A um ano e meio das eleições legislativas e a menos de um ano das eleições para o Parlamento Europeu – que, adiante-se, ameaçam ter efeitos verdadeiramente devastadores na paisagem política europeia – o Governo socialista, apresentado até aqui como uma singular referência de estabilidade a nível internacional, parece ver a sua base de apoio parlamentar posta em xeque, pelo menos como nunca o fora até agora. Embora seja duvidoso que o PCP e o BE impeçam a aprovação do próximo Orçamento (com a abstenção de uns e o voto constrangido de outros), a reedição da actual fórmula governativa depois das legislativas será, tudo leva a crer, irrepetível. E o PS, enquanto se manifestam já sinais de divisão entre o Governo e o respectivo grupo parlamentar, revela-se refém de um tacticismo à beira do esgotamento: por um lado, simula continuar fiel à "geringonça", mas, por outro, mostra-se inamovível nos seus compromissos com Bruxelas (o que o BE e sobretudo o PCP se recusam cada vez mais a aceitar, embora sem proporem alternativas viáveis no actual quadro europeu, para além das habituais proclamações ideológicas que, no caso dos comunistas, parecem saídas dos manuais mais arcaicos do marxismo-leninismo).

Ora, estas manifestações de sonambulismo dentro da "geringonça" cruzam-se com outra: a do PSD, em que a presidência de Rio é cada vez mais questionada internamente devido aos sinais de aproximação ao PS e à perspectiva de um novo "bloco central" rejeitado formalmente pelas lideranças socialista e social-democrata mas sugerido por diversas convergências (sendo a última a legislação laboral, tão asperamente contestada pelo PCP e pelo BE mas também causadora de mal-estar no grupo parlamentar socialista). A verdade, porém, é que a agenda dos opositores a Rio se limita a uma nostalgia do passado "passista", envolvida por um voluntarismo puramente retórico. Quanto ao CDS, se parece excluir-se deste cenário, é apenas porque não tem nada a perder e se encontra protegido pela sua actual pequenez.

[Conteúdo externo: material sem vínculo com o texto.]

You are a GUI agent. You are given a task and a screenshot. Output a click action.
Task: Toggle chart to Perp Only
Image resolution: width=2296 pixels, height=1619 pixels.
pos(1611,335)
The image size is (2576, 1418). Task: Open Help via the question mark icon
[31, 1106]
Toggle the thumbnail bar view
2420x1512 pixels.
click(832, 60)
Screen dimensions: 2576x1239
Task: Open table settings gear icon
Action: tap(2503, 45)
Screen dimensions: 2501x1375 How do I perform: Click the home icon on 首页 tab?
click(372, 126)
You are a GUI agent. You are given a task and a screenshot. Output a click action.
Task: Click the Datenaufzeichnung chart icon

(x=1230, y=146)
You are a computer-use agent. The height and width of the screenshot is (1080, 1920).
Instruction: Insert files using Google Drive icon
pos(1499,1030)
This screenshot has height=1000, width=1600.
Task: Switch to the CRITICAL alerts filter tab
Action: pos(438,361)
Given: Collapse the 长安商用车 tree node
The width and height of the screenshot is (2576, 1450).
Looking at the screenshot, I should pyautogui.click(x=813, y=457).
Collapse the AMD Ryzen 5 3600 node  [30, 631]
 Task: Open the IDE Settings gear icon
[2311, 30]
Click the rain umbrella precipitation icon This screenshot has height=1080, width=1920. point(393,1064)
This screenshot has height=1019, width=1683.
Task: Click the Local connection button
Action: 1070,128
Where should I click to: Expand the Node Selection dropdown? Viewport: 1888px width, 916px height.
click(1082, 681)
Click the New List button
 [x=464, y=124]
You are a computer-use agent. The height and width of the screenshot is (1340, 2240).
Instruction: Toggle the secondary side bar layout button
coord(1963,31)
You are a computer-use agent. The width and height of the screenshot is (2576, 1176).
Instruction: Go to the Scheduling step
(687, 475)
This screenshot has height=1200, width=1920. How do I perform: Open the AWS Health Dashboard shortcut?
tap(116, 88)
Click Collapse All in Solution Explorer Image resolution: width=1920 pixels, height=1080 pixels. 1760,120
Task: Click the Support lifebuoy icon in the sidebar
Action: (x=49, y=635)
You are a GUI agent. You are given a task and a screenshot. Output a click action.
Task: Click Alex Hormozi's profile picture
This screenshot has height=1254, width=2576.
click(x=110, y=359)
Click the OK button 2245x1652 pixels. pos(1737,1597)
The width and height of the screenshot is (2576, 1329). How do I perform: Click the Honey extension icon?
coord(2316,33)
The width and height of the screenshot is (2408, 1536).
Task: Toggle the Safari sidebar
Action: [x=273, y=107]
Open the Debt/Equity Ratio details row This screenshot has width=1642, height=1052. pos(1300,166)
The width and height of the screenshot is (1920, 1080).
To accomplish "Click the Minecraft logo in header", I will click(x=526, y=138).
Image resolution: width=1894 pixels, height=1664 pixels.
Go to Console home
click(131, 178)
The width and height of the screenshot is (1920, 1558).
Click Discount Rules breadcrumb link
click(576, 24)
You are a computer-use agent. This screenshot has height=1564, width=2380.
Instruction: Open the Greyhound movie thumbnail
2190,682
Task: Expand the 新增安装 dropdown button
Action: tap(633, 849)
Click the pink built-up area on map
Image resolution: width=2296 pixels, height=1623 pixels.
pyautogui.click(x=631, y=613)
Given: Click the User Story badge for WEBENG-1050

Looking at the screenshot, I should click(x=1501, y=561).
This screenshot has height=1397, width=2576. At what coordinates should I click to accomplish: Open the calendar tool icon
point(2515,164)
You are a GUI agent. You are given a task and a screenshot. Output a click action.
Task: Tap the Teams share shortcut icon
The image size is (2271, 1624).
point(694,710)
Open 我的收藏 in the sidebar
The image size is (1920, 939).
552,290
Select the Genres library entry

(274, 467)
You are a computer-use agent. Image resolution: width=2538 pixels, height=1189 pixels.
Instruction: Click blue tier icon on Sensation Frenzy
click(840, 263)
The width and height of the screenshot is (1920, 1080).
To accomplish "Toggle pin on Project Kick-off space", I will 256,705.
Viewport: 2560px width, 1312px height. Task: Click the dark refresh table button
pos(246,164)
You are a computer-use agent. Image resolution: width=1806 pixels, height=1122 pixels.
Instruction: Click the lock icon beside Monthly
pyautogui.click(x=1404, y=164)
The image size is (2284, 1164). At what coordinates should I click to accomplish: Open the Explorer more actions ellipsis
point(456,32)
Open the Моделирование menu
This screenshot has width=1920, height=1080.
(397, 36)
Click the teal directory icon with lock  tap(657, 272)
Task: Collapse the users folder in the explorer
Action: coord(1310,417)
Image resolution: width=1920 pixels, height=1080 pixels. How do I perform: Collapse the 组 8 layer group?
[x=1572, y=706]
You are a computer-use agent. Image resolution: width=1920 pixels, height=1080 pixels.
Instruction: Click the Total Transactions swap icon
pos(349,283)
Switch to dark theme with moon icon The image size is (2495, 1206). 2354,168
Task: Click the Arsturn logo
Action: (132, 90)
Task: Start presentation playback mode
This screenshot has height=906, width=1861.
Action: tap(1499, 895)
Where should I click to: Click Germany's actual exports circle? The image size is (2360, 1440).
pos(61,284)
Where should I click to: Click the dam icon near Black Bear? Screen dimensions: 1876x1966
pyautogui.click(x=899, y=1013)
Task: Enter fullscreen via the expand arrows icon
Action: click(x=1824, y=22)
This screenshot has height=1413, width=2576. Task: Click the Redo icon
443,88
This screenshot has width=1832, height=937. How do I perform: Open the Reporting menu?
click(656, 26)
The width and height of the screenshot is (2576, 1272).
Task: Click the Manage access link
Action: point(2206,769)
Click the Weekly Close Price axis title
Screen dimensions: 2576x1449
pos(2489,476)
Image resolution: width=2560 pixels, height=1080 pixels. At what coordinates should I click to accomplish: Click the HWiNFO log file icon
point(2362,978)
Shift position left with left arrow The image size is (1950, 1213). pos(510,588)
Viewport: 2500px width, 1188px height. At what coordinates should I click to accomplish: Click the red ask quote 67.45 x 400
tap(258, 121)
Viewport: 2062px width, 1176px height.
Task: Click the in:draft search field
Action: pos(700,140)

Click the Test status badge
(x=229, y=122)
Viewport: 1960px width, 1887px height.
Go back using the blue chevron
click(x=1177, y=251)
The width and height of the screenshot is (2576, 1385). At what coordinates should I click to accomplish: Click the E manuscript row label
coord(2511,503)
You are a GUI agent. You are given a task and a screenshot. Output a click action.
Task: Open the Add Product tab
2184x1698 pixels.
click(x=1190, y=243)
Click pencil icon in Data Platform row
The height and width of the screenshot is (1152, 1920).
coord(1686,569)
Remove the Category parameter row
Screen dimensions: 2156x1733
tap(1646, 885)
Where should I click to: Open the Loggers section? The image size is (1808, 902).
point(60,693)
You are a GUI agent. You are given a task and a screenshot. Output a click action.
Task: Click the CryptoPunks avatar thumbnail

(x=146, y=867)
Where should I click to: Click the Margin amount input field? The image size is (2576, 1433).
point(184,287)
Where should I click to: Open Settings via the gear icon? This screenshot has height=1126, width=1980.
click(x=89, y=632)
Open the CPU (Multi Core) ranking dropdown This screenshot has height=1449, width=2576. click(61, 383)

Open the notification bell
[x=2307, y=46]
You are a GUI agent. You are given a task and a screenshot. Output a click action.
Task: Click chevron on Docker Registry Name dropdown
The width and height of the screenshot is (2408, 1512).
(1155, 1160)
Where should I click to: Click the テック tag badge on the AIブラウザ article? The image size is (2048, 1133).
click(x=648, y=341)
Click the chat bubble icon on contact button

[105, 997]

Como os sonâmbulos, ninguém sabe que terreno verdadeiramente pisa enquanto tacteia no escuro à espera dos resultados eleitorais de 2019 que, excluindo uma maioria absoluta do PS – aparentemente não alcançável, como parecem indicar as sondagens –, uma inviável "geringonça" e um improvável "bloco central", poderão precipitar o país numa perigosa incógnita política. Sobra em sonambulismo, tacticismo e vistas curtas o que falta em visão estratégica e pedagogia política. Todo um território propício às tentações populistas a que nos julgávamos imunes.